Bacteria are incredibly numerous and are found basically anywhere you can imagine. In fact, just 6 liters (1.5 gallons) of seawater contain more bacteria than there are people on Earth! Some Bacteria are referred to as extremophiles because they are adapted to survive in harsh environments, like hydrothermal vents (hot volcanic vents) in the ocean floor, very salty waters of the Dead Sea, sea ice, and places without oxygen. Everywhere we look, we find bacteria....including in people!
Voyage to the Deep: More hydrothermal vent information from the University of Delaware.
Extreme Life: More extremophile information from California Academy of Sciences.
Why are bacteria important?
Name a chemical element or compound of elements, and there are bacteria are using it, releasing it, recycling it, and transforming it. This movement of elements through living matter, the atmosphere, oceans, and sediments is referred to as cycling. The carbon and nitrogen cycles are two of the most important global cycles, and bacteria play a key role every step of the way. Without bacteria, these cycles would not occur and life could not exist!
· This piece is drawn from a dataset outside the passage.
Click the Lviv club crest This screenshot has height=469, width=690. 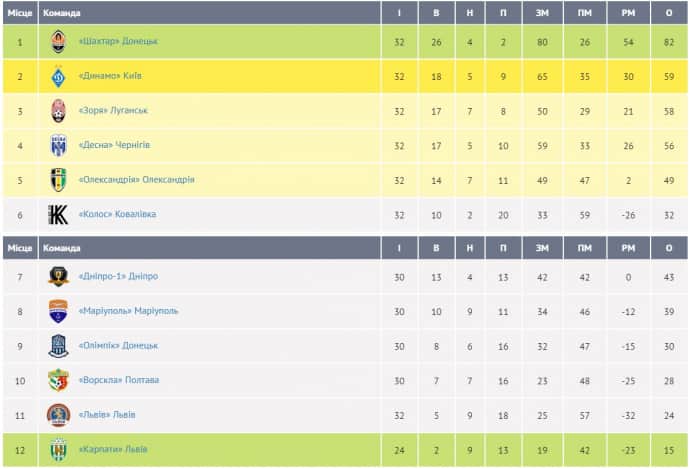(x=58, y=414)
Bacterial decomposition is an important part of nutrient cycling, and bacteria can decompose dead organisms as big as whales or as small as other microbes. They break down organic molecules formed by biological processes, making the nutrients in these molecules available for use by other organisms, such as plants. The microbes themselves can also serve as food for larger organisms. Some elements, such as iron (Fe) are rare but important in the ocean, making it important to recycle them. When an organism dies or releases an iron-containing compound, microbes "catch" that and get all the iron out of it before it can sink too deep.
One group of bacteria called cyanobacteria carry out photosynthesis. They take carbon dioxide (CO2) from the air, turn it into organic parts of their own cells, and release oxygen (O2) just like plants. Half of the primary production, done on Earth is in the ocean, and half of that is done by bacteria!
In addition, bacteria are terrific chemists. Almost any chemical reaction can be done by at least one group of bacteria. Some can take nitrogen gas (N2) from the air and turn it into organic parts of their own cells—they can do the reverse too. Others play a key role in the sulfur (S) cycle, which is linked to cloud formation, so even though they are tiny bacteria affect the weather of our planet.